Amsterdam/Essen. Wohnen in Amsterdam ist teuer, vor allem für Studierende. Ein Erasmusstudent aus NRW spricht über sein 800-Euro-Zimmer ohne Heizung und Internet.
Tausend Euro aufwärts – und das für ein Miniwohnung. Derart horrende Preise gehören mittlerweile zur Lebenswirklichkeit vieler Studierenden in den Niederlanden. Denn Wohnen in der Metropolregion Amsterdam ist teuer. Am eigenen Leib erlebt das Lorenz Schulze-Marmeling. Der 23-Jährige studiert in Münster Niederlande-Deutschland-Studien und ist für ein Auslandsemester nach Amsterdam gezogen. Die Stadt: ein Traum. Doch die Unterkunft: ein Desaster.
Rund 800 Euro zahlt Schulze-Marmeling für sein unmöbliertes Zimmer, in dem er sich im August sporadisch eingerichtet hat. Ob der Mietpreis kalt oder warm ist, kann er nicht mal genau sagen. „Es befindet sich keine Heizung im Zimmer“, erklärt der Student. Internet gebe es auch nicht. Ebenso wenig wie ein Waschbecken im Bad, das er sich mit dem Vermieter und einem anderen Studierenden teilen muss. Dafür gibt es wenigstens warmes Wasser.
Amsterdam: Studentenzimmer ohne Heizung und Internet
Erst im kommenden Jahr solle das überalterte Haus im Amsterdamer Zentrum renoviert werden. Wie er es den Winter über in einem unbeheizten Zimmer aushalten soll? „Die Frage muss ich mir zum Glück nicht mehr stellen. Nachts hätte ich wahrscheinlich noch einen Pulli übergezogen“, sagt Lorenz Schulze-Marmeling am Telefon und lacht auf. Im Oktober kann er sein kaltes Zimmer gegen die „kamer“ eines Studierendenwohnheims eintauschen, das ihn dann nur noch 450 Euro kostet. Die Küche allerdings muss er sich nicht mehr mit nur zwei Personen, sondern mit 13 teilen.

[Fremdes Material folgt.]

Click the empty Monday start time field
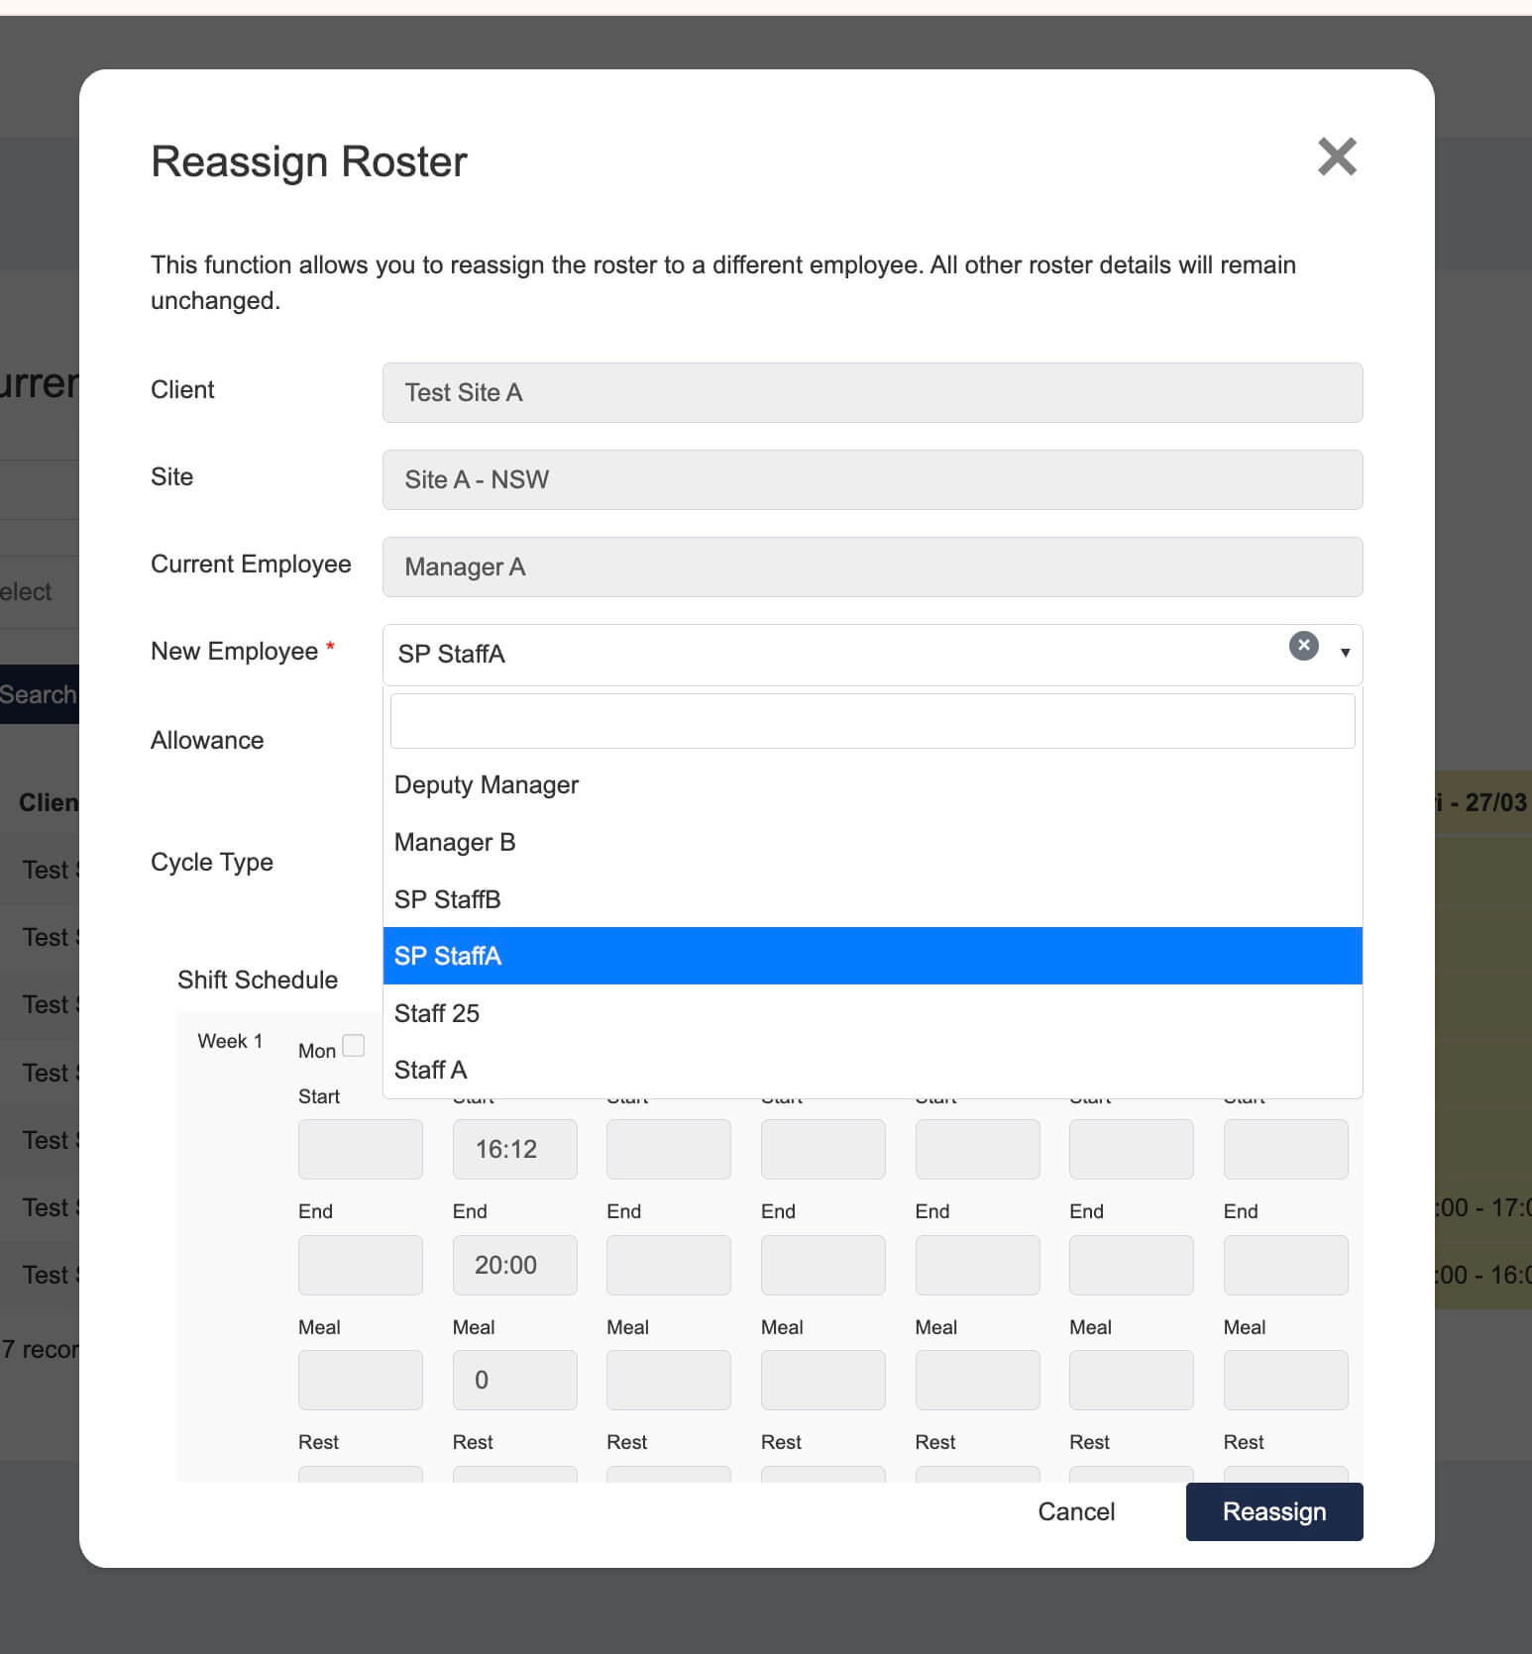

Lorenz Schulze-Marmelings Geschichte ist nur eine von vielen, die Studierende in den Niederlanden über ihre prekären Wohnverhältnisse erzählen könnten. In den niederländischen Medien ist inzwischen die Rede von einer „wooncrisis“, rund 279.000 Wohnungen fehlen nach Angaben der Regierung im Nachbarland. Das treibt die Preise schon seit Jahren in die Höhe. Immer mehr junge Menschen wollen sich damit nicht mehr zufriedengeben und demonstrieren. In Groningen etwa besetzten frustrierte Studierende Anfang September zum Protest das Universitätsgebäude.
Studierende in den Niederlanden demonstrieren für bezahlbaren Wohnraum
In der Stadt im Norden des Landes lag der Mietpreis laut niederländischem Maklerverband NVM im zweiten Quartal diesen Jahres durchschnittlich bei 12,68 Euro pro Quadratmeter. Andere Städten im Land sind noch teurer. Spitzenreiter bleibt Amsterdam. Die niederländische Hauptstadt schlägt mit 19,78 Euro pro Quadratmeter sogar die Mietpreise der deutschen Statista-Top-3: München (18,78), Frankfurt (15,85) und Stuttgart (14,92).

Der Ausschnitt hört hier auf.